Akt der Verzweifelung für über 30.000 Euro?

Bernd Scheelen / Ulrich Hahnen
Bernd Scheelen / Ulrich Hahnen

So spricht Fraktionschef Uli Hahnen von einem "Akt der Verzweiflung" und für Bürgermeister Bernd Scheelen ist es ein "Schlag ins Gesicht aller Krefelderinnen und Krefelder", wenn jetzt mindestens 30.000 Euro für Anzeigen zum Klinikum in Krefelder Zeitungen aus dem Fenster geschmissen würden.

Es wäre ein einmaliger Vorgang in der Geschichte Krefelds, dass ein Oberbürgermeister seine verfehlte Politik durch eine derartige Kampagne rechtfertigen müsse. "Das Klinikum ist in einer finanziell sehr schwierigen Situation, die Mitarbeiterinnen und Mitarbeiter fürchten um ihre Arbeitsplätze und Herr Kathstede hat nichts besseres zu tun, als viel Geld für subjektive und einseitige Anzeigen auszugeben. Das ist eine öffentliche Bankrotterklärung. Dieser Oberbürgermeister ist mit seinem Amt überfordert. Das wird immer deutlicher."

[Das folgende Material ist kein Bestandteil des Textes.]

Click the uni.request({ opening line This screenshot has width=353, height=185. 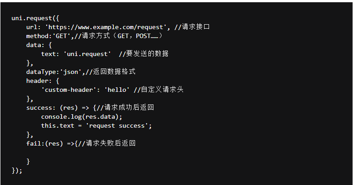[35, 18]
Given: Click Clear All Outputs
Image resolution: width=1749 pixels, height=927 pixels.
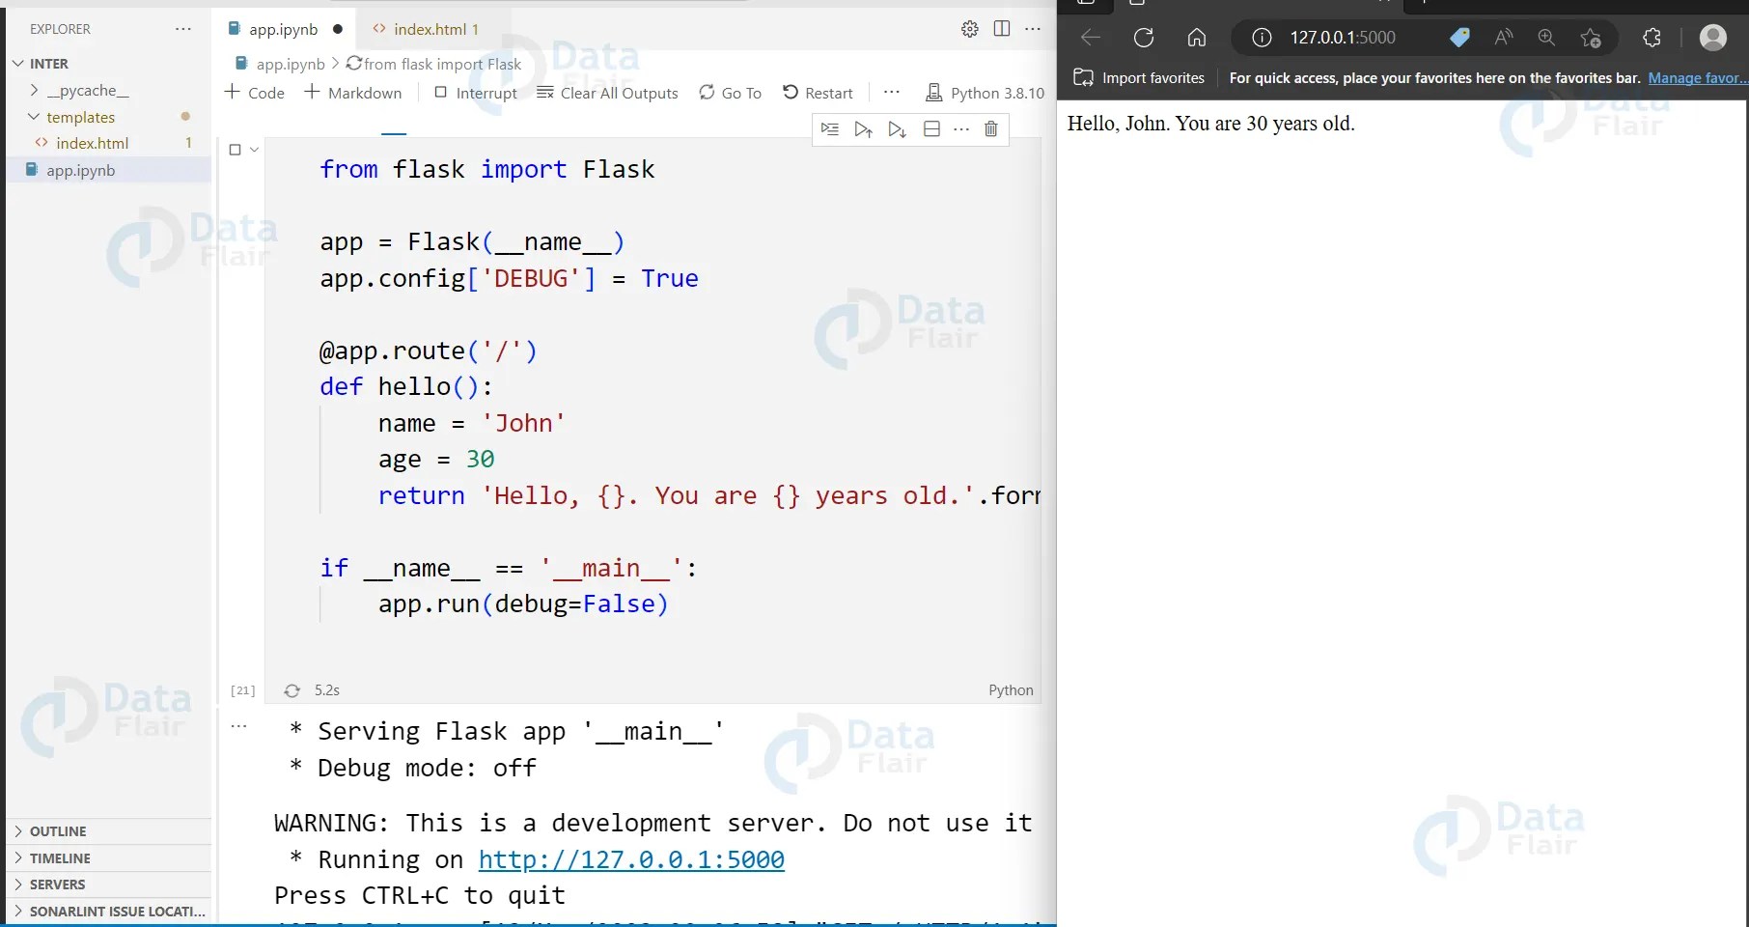Looking at the screenshot, I should click(607, 93).
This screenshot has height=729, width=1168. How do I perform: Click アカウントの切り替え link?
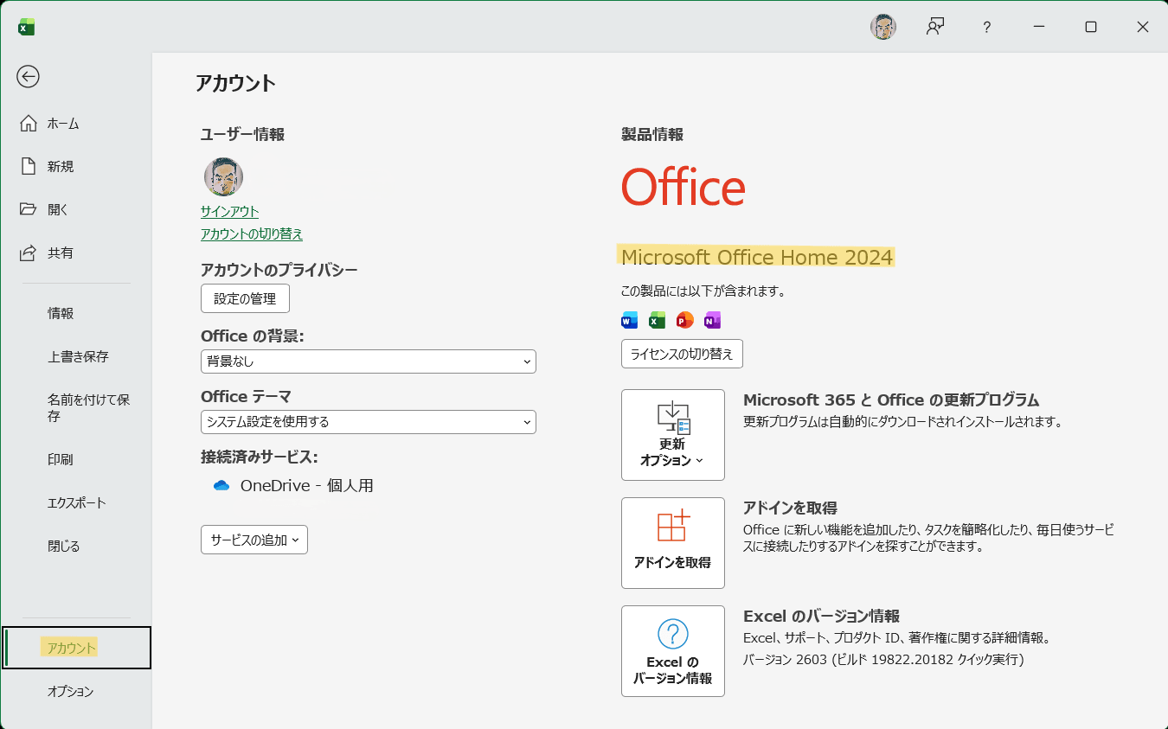(252, 234)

Oberbürgermeister Kathstede sei sich offensichtlich nicht zu schade, mit "allen Tricks" seine Politik durchzuboxen. "Das Bürgerbegehren soll ausgehebelt werden, Ratsmitgliedern soll ein Maulkorb verpasst werden und jetzt wird auch noch die Stadtkasse missbraucht für eine zweifelhafte Kampagne," sagt Uli Hahnen.

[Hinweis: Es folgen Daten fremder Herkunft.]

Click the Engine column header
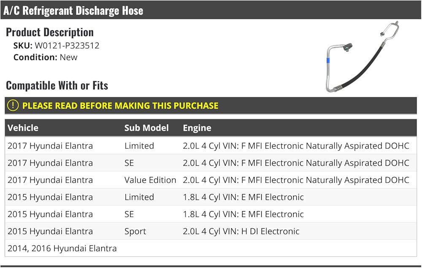Image resolution: width=422 pixels, height=268 pixels. [x=197, y=128]
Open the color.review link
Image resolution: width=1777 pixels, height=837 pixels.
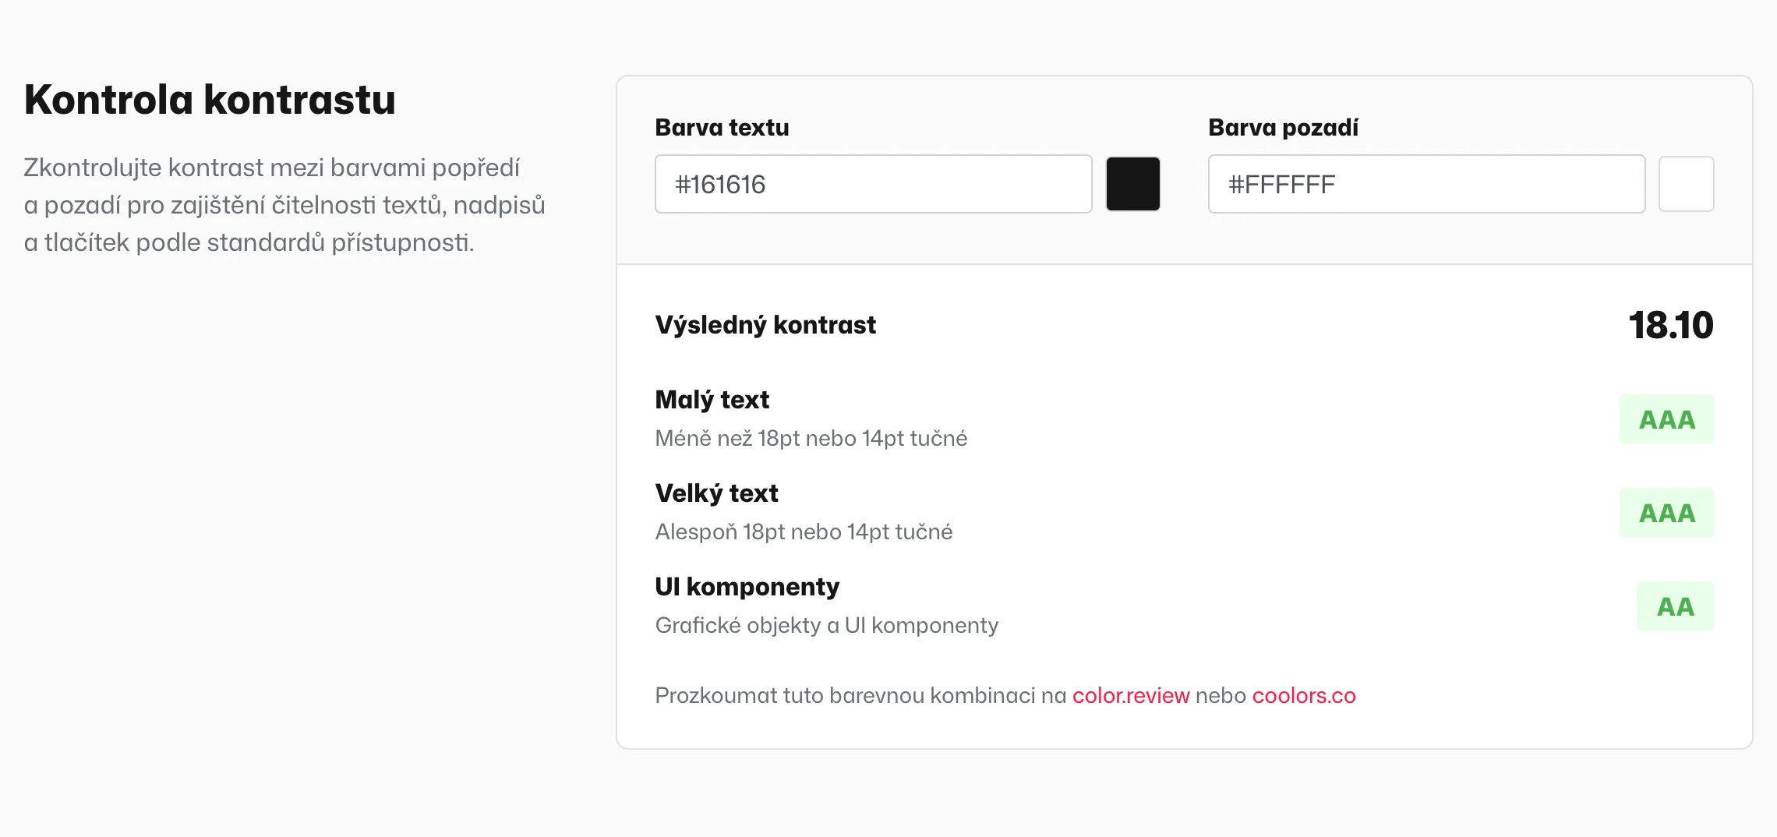pos(1131,695)
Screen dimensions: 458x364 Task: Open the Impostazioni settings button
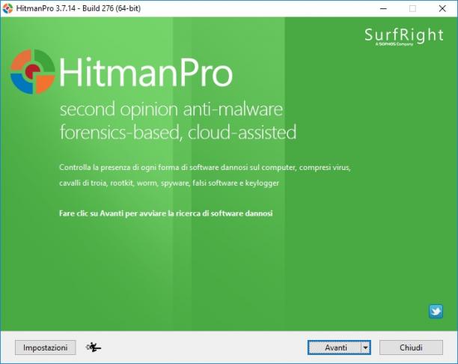(45, 348)
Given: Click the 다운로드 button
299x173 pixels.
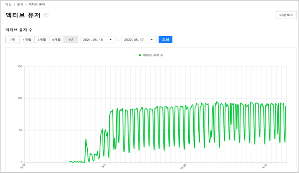Looking at the screenshot, I should 286,15.
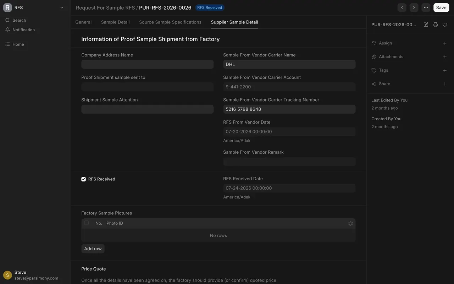
Task: Click the print icon in sidebar header
Action: 435,24
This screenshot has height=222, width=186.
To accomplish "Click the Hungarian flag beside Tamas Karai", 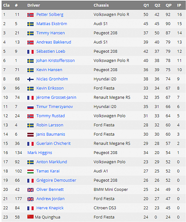I will pos(30,171).
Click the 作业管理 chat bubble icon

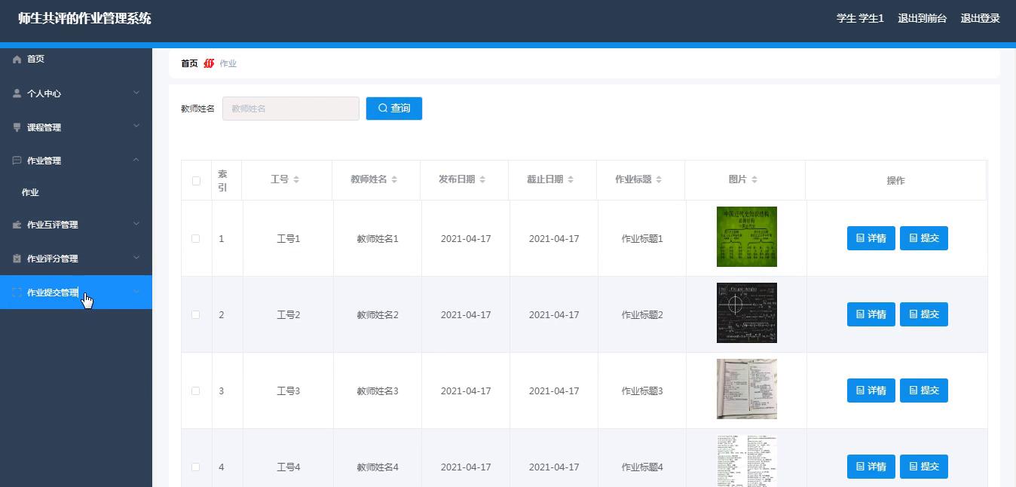17,161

Beide SPD-Politiker wollen in einem Schreiben an Oberbürgermeister Kathstede dann auch wissen, wer diese Anzeigen finanziert hat. "Wir gehen davon aus, dass diese Summe aus dem städtischen Haushalt stammt. In Zeiten von millionenfachen Schulden und als Kommune mit Haushaltssicherungskonzept, ist das ein unmöglicher Vorgang. Der Regierungspräsident und die Kommunalaufsicht werden sich dafür sicherlich aus finanziellen und rechtlichen Gründen interessieren," ist sich Uli Hahnen sicher, der noch darauf hinweist, dass noch vor wenigen Wochen auch kleine Beträge im Sozialhaushalt von der CDU gestrichen worden seien. "Wie das zusammen passt, hier immer von Haushaltsdisziplin sprechen und dort für eine verquere Kampagne des Oberbürgermeisters Tausende von Euros ausgeben, das müssen uns CDU und FDP schon erklären."

Und noch einmal Bernd Scheelen: "Der Oberbürgermeister greift deshalb in die Propagandakiste, weil er mit seinem Kurs in der Sackgasse steht. Er sollte das viele Geld lieber nutzen und einen Bürgerentscheid zum Klinikum durchführen. Das wäre seine Aufgabe gewesen. Die Menschen in dieser Stadt müssen die Chance bekommen, ihre Meinung zur Zukunft der Städtischen Kliniken kundzutun."